(Aim of the task)
Could you return all of the entries below exactly, minus the pictures?

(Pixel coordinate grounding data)
════
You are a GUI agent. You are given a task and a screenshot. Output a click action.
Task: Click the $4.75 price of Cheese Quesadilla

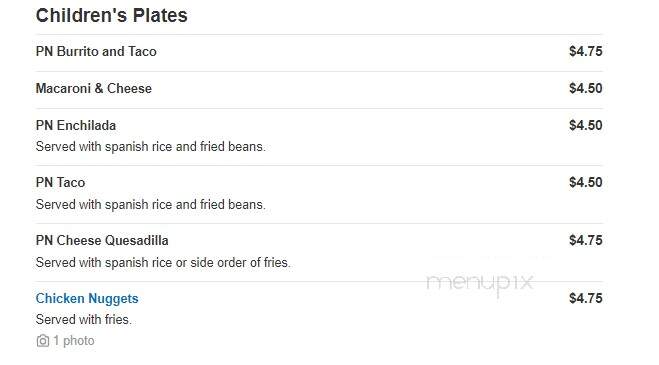[x=586, y=241]
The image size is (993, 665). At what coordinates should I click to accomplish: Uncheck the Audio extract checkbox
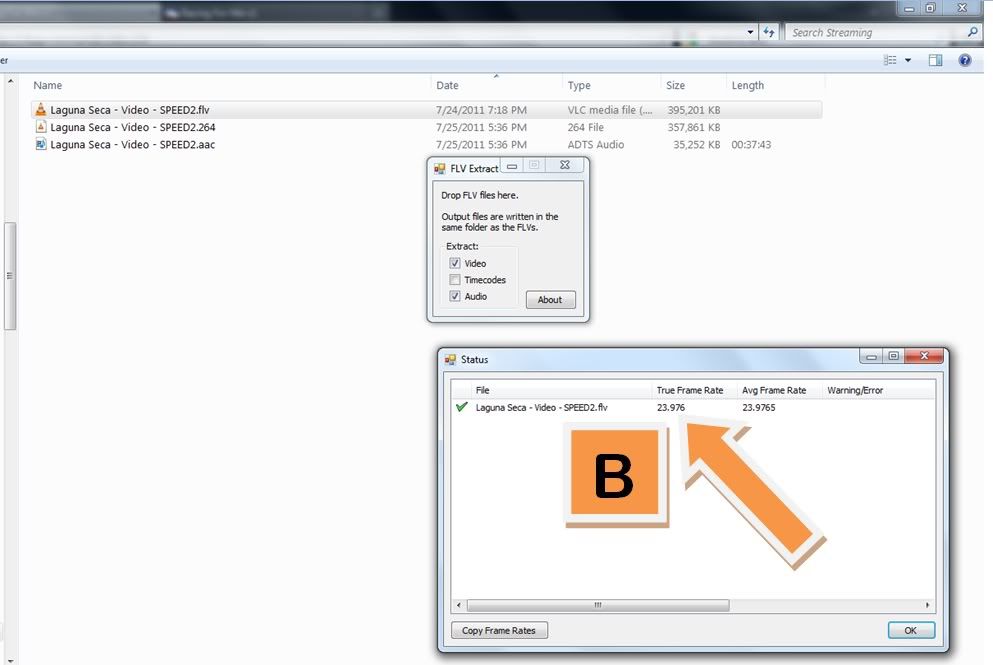click(x=455, y=297)
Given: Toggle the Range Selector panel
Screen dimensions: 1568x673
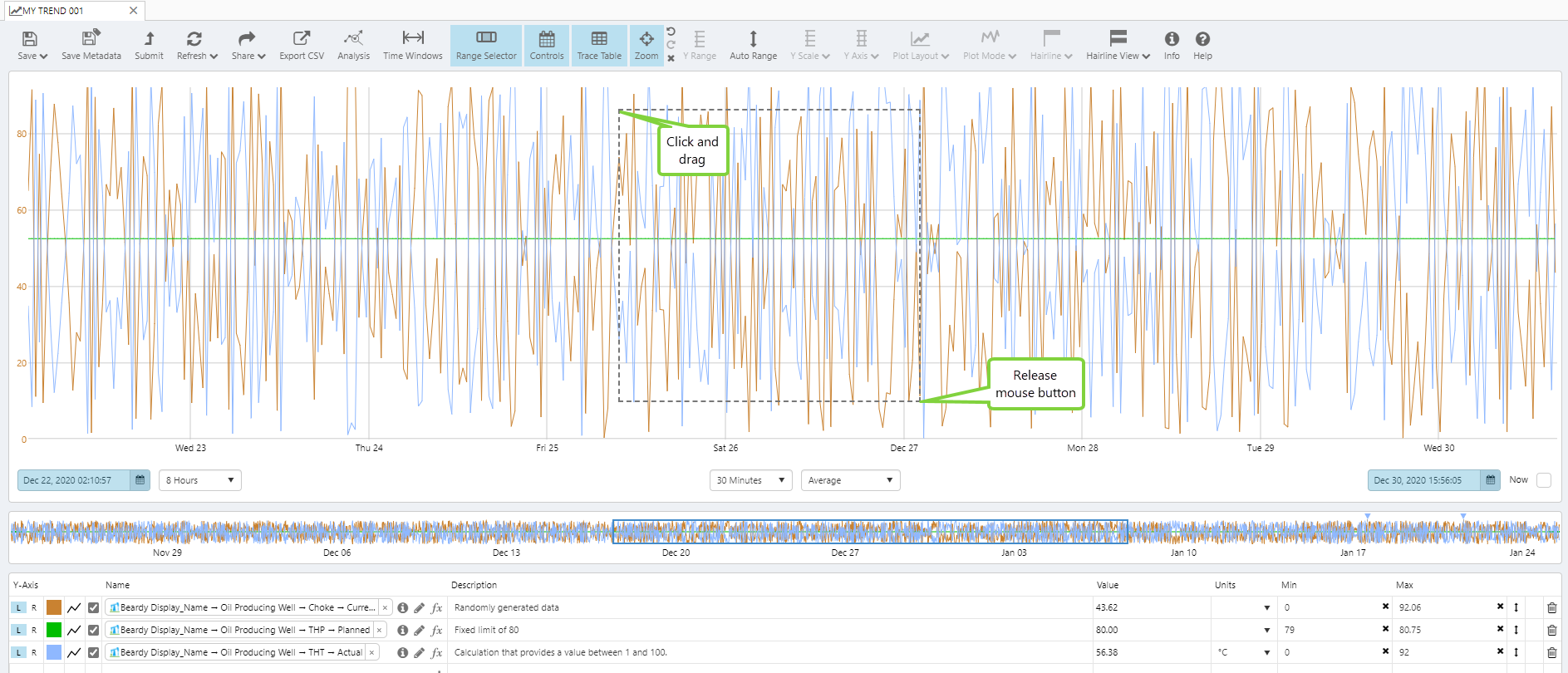Looking at the screenshot, I should (486, 45).
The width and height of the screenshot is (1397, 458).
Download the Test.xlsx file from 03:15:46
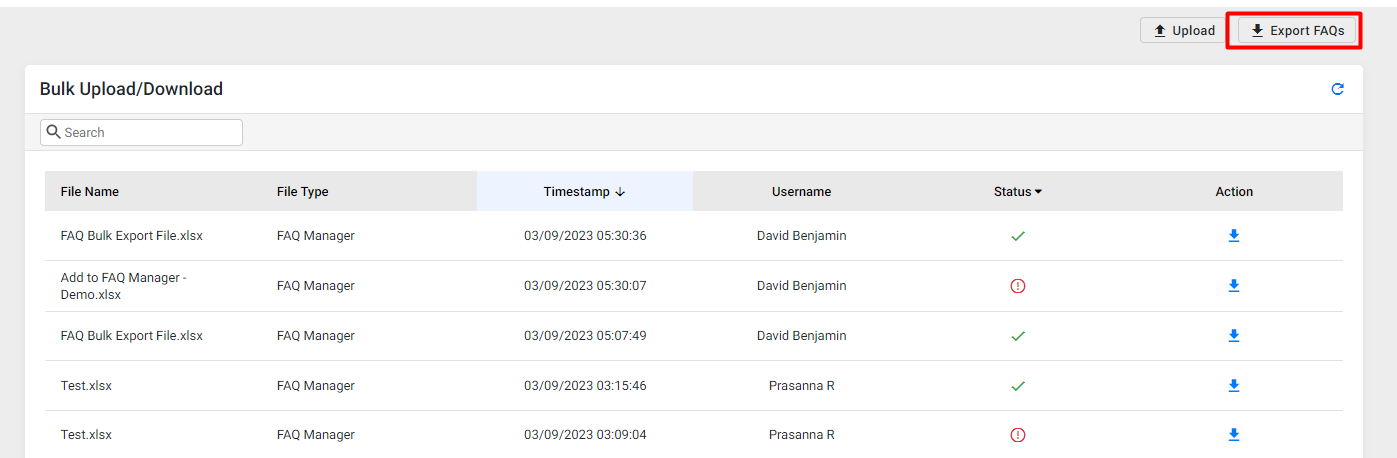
════
(Expected answer)
You are a GUI agent. You are given a task and a screenshot. Output a click action.
Task: Click the $4.75 price of Cheese Quesadilla

[x=586, y=241]
The image size is (993, 665). At what coordinates should I click to accomplish: Uncheck the Audio extract checkbox
click(x=455, y=297)
Given: Toggle the Range Selector panel
Screen dimensions: 1568x673
Looking at the screenshot, I should (486, 45).
The width and height of the screenshot is (1397, 458).
Download the Test.xlsx file from 03:15:46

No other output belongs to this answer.